=== Consigne donnée a ===
Compte les lignes du listing où figure la chaîne « group ». Donne seulement ce nombre.

┌─ Texte cité

3.2.4 La justice
Compétences visées
Problématiser le concept de justice.
Il s’agira essentiellement de brosser un portrait des différentes représentations et conceptions de la justice (institutionnelle, idéale, en tant que valeur, etc. ) et d’en montrer les dimensions opposées voire contradictoires.
Identifier différentes conceptions de la justice et justifier les raisons qui peuvent amener à privilégier l’une ou l’autre d’entre elle.
Il s’agira sur la base de ces différents éléments mis en avant d’être capable de les repérer et de porter un jugement évaluatif sur la pertinence de leur utilisation pour résoudre des problèmes.
En guise d’accroche
Dans l’optique de proposer une réflexion sur la justice, je commence généralement par mobiliser et faire intervenir la représentation qu’ont les élèves de la justice. Pour ce faire, j’utilise le podcast d’Arte : L’avocate du diable, dans lequel une avocate pénaliste (du côté de la défense) explique son travail et sa vision de la justice.
L’idée est de proposer aux élèves de l’écouter à domicile et de relever les éléments avec lesquels ils sont d’accord ou non, s’ils trouvent les propos choquants ou non et de dire en quoi la représentation de la justice de l’avocate correspond ou non à la leur. Le tout se fait sans trop de formalisme étant donné le caractère très clivant de l’interviewée et son franc parler.
Après un moment d’échange autour des représentations et des commentaires des uns et des autres, vient le temps de l’analyse du podcast à proprement parler. Car à bien y tendre l’oreille, on se rend compte que le propos de l’avocate évolue au fur et à mesure de son témoignage. Cette évolution n’est pas celle d’un changement de point de vue ou d’avis, mais bien un changement dans le traitement de ce qu’on appelle justice. Ainsi, si le cadre institutionnel est prédominant dans ce podcast, le recours à un interrogation sur le caractère juste de la justice prend de plus en plus d’ampleur au fur et à mesure que l’assurance et le côté « agaçant » de l’avocate-compétitrice laisse place à une colère sur le caractère toujours défavorable du traitement des accusés.

└─
┌─ Données d'entrée

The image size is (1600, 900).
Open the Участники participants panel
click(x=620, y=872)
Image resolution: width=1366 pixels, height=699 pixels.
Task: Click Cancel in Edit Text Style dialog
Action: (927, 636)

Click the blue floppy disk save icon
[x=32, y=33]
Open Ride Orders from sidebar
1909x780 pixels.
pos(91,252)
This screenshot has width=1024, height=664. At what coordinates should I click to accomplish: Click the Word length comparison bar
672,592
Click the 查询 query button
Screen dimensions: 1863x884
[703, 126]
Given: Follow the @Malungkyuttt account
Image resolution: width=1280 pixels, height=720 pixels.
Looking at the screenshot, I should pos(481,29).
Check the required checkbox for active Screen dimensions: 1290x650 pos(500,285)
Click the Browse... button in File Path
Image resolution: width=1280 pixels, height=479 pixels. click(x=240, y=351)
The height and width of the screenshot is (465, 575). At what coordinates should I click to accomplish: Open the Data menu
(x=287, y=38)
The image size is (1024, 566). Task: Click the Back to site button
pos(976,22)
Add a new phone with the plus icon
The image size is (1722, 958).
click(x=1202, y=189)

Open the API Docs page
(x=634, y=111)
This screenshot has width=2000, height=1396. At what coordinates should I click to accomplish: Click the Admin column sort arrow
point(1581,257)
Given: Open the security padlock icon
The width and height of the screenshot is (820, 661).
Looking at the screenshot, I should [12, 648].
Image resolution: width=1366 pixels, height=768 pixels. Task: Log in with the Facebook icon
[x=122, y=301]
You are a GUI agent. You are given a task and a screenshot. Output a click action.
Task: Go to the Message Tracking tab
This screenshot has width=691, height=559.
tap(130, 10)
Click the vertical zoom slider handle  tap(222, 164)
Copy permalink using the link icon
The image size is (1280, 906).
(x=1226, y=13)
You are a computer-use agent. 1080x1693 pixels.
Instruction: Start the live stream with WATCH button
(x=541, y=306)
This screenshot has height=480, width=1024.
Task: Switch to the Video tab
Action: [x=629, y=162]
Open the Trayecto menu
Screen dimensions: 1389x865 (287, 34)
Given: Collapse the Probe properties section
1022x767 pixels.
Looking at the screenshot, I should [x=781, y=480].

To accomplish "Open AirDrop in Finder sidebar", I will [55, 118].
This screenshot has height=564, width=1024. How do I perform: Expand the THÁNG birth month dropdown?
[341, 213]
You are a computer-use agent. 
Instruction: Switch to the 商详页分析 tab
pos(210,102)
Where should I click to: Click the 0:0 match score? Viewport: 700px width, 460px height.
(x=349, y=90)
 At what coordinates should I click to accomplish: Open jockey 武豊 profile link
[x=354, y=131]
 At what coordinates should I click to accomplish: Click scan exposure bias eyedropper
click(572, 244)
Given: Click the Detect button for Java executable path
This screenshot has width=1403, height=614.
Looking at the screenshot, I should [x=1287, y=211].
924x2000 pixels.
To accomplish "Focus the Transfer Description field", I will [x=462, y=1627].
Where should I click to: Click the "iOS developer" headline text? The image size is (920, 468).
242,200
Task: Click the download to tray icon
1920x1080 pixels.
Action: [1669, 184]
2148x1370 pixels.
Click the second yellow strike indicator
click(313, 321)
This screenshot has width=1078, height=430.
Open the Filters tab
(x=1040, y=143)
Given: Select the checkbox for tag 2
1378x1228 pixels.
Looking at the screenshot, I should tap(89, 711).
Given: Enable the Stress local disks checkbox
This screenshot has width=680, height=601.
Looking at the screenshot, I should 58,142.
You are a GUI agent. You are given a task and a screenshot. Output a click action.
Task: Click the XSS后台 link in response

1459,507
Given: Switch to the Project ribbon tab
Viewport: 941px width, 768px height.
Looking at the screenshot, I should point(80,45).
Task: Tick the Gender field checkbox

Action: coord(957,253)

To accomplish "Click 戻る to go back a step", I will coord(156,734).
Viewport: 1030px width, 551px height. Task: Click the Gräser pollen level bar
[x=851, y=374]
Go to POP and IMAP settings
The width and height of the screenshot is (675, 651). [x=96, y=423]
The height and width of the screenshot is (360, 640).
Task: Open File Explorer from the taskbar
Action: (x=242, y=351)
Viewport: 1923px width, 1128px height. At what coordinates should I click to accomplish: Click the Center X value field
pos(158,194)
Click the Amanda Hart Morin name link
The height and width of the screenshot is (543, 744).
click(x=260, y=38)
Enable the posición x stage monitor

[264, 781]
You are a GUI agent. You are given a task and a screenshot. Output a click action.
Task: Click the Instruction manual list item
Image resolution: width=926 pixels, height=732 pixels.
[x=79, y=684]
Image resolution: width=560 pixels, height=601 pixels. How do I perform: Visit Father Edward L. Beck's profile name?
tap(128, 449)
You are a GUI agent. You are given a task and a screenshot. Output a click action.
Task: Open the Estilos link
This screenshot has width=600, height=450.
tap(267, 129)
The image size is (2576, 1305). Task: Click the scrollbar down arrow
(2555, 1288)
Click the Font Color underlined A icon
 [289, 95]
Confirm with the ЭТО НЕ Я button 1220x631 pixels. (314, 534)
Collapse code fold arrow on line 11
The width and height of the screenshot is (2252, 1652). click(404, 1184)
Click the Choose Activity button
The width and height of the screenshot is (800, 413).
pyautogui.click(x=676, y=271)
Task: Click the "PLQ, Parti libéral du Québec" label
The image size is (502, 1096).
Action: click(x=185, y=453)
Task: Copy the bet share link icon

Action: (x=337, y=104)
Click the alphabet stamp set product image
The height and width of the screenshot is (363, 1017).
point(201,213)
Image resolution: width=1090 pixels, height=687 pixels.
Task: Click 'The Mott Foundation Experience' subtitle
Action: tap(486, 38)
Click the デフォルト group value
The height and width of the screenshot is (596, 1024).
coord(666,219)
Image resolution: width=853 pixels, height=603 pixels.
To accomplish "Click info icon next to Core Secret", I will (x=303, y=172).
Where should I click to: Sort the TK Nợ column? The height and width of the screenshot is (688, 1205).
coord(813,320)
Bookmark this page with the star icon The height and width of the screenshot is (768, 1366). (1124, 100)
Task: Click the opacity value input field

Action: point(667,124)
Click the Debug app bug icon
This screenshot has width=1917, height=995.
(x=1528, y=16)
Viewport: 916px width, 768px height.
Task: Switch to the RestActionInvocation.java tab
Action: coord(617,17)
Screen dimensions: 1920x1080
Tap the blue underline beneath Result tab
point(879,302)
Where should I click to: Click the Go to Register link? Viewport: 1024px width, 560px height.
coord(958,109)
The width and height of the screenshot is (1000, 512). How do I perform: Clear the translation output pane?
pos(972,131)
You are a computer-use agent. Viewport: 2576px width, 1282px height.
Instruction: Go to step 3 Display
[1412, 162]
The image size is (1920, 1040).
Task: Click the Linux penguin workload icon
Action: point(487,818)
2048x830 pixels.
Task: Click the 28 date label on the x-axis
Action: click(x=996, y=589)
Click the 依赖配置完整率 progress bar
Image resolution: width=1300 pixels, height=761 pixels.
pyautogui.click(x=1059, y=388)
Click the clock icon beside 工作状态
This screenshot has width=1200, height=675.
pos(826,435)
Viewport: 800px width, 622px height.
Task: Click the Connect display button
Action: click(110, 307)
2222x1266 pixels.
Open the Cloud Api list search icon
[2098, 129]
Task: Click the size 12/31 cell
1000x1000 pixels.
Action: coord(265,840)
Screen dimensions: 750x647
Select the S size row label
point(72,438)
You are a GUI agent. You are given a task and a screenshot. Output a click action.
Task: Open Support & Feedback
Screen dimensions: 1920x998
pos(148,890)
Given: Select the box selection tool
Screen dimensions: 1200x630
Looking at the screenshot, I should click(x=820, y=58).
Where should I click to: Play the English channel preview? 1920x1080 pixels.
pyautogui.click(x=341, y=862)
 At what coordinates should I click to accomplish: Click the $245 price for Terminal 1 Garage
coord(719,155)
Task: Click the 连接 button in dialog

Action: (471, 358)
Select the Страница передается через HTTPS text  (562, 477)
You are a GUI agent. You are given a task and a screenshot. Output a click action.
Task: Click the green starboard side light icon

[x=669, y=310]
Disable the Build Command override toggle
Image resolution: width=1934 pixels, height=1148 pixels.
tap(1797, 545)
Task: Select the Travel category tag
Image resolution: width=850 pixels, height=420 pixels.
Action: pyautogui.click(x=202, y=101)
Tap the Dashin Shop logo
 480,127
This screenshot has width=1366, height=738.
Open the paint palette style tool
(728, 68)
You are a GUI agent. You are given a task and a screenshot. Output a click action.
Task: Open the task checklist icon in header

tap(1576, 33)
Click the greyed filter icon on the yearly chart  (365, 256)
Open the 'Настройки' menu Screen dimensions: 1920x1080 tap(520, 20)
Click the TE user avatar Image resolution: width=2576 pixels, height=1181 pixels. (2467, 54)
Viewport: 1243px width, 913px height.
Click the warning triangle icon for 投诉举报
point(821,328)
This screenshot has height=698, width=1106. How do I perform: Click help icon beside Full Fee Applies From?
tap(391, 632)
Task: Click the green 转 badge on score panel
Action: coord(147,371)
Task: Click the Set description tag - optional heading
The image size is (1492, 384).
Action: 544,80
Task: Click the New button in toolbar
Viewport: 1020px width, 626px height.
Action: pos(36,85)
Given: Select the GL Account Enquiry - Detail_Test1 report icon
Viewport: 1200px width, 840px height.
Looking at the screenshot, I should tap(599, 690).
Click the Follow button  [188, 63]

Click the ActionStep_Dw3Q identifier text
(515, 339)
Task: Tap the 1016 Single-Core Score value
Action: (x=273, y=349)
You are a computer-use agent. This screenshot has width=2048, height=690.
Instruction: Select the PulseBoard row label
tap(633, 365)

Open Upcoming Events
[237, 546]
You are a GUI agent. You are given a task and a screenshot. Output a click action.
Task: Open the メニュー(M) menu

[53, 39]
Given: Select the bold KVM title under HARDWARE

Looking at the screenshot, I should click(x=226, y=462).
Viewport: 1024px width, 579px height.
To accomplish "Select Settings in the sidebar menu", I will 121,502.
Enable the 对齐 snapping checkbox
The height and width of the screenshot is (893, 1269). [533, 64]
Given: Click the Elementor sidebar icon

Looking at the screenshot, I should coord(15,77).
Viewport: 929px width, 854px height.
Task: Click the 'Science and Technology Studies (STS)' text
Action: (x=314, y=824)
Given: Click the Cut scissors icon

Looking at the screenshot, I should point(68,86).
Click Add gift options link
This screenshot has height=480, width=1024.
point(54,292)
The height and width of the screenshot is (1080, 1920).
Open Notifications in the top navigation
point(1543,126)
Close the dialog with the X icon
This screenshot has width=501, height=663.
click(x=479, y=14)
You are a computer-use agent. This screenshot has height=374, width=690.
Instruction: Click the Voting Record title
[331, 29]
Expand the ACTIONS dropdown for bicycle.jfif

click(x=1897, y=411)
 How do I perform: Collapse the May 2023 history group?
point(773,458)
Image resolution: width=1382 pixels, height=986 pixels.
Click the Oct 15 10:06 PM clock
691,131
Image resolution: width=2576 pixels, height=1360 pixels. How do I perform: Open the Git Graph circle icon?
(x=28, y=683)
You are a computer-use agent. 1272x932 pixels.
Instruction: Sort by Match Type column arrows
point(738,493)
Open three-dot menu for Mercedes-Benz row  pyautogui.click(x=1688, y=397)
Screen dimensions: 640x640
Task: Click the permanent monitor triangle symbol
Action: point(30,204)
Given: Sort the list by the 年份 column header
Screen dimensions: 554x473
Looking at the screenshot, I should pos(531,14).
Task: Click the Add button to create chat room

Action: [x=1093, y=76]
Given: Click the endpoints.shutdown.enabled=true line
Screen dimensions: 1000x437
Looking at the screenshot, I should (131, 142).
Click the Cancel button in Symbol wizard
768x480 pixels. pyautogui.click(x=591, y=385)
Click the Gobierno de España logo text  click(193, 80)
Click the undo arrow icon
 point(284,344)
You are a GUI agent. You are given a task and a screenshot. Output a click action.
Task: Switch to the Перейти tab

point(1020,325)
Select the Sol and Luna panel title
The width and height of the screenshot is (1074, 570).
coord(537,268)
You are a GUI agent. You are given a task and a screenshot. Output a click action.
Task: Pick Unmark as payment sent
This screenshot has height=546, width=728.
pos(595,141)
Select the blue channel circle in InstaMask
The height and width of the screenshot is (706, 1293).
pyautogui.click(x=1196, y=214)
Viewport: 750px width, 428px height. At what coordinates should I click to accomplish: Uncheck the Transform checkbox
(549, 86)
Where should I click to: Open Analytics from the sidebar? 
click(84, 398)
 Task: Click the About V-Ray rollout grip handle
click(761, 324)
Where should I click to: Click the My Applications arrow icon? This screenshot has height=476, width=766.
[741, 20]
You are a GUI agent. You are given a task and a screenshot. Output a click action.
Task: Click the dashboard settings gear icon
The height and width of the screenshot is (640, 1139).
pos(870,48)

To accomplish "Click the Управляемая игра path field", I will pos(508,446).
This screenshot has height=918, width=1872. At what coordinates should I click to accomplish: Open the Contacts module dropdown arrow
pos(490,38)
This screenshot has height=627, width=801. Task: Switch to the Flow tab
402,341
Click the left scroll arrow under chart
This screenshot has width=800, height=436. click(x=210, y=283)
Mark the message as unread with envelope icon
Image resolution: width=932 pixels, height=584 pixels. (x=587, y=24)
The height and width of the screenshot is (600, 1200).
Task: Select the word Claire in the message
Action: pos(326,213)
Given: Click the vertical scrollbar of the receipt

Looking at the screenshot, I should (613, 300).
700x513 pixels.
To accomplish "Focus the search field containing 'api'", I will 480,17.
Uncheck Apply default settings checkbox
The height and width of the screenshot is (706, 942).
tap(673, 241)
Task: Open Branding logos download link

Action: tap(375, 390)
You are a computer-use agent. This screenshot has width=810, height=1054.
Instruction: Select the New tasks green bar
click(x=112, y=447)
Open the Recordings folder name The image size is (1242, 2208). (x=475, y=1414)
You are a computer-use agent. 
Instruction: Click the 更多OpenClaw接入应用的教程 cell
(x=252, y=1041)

└─

=== Consigne donnée b ===
Remplace « conceptions » par « visions » dans le texte sur la justice, puis recopie tout depuis « Il s’agira essentiellement » jusqu'à « l’autre d’entre elle. ».

=== Résultat a ===
2

=== Résultat b ===
Il s’agira essentiellement de brosser un portrait des différentes représentations et visions de la justice (institutionnelle, idéale, en tant que valeur, etc. ) et d’en montrer les dimensions opposées voire contradictoires.
Identifier différentes visions de la justice et justifier les raisons qui peuvent amener à privilégier l’une ou l’autre d’entre elle.